José Le Moigne :Parler ainsi me semble très réducteur si l’on tient compte de la multiplicité des origines du peuple caribéen. J’opterais pour ma part plus volontiers pour le vocable de cousin, non pas historique, mais privilégié car, que nos ancêtres aient été esclaves ou non, nous partageons avec l’Afrique l’horreur de la traite. Le voyage au fond de la cale négrière, que je considère pour ma part comme l’acte fondateur de l’identité antillaise, nous unit et nous sépare. J’y vois tout à la fois un trait d’union et une barre de fraction.
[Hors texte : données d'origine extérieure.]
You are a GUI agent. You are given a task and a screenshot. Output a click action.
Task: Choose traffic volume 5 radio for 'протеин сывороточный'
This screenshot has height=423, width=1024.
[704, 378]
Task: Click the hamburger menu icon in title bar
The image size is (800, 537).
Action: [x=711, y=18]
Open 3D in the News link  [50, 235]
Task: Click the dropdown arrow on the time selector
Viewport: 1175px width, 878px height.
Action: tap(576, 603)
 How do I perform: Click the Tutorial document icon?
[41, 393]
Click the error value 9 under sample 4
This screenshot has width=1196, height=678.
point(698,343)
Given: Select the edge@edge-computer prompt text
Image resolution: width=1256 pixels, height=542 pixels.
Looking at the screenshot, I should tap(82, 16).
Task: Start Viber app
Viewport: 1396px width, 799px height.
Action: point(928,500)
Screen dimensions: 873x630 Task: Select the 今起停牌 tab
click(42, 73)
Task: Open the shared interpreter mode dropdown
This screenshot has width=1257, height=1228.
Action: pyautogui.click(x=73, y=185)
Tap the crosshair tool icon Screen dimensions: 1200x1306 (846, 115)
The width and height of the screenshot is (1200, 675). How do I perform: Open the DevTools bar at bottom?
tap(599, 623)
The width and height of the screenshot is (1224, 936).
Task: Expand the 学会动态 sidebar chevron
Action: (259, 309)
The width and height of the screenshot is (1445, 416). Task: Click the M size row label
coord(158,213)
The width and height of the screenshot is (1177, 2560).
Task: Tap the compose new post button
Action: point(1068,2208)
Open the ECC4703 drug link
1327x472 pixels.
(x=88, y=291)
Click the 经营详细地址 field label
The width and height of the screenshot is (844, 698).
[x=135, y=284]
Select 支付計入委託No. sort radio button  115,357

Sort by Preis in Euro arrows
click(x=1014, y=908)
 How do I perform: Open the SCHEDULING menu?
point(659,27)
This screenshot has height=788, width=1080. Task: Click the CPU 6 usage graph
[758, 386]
Historiquement, l’homme antillais, qu’il soit d’origine européenne, africaine, indienne, chinoise, syrienne ou libanaise, et j’en passe beaucoup, s’est construit sur l’exil, volontaire ou subit, dans un espace réduit qui pousse tout à la fois à la haine et à l’assimilation, ce que l’on nomme aujourd'hui phénomène de créolisation. Quel qu'il soit, l’homme antillais fantasme ses racines. Je n’exclus pas du raisonnement le blanc béké et ses quartiers de noblesse pour la plupart largement usurpés. Cependant, comment ignorer que la majorité de notre peuple est descendante d’esclaves africains.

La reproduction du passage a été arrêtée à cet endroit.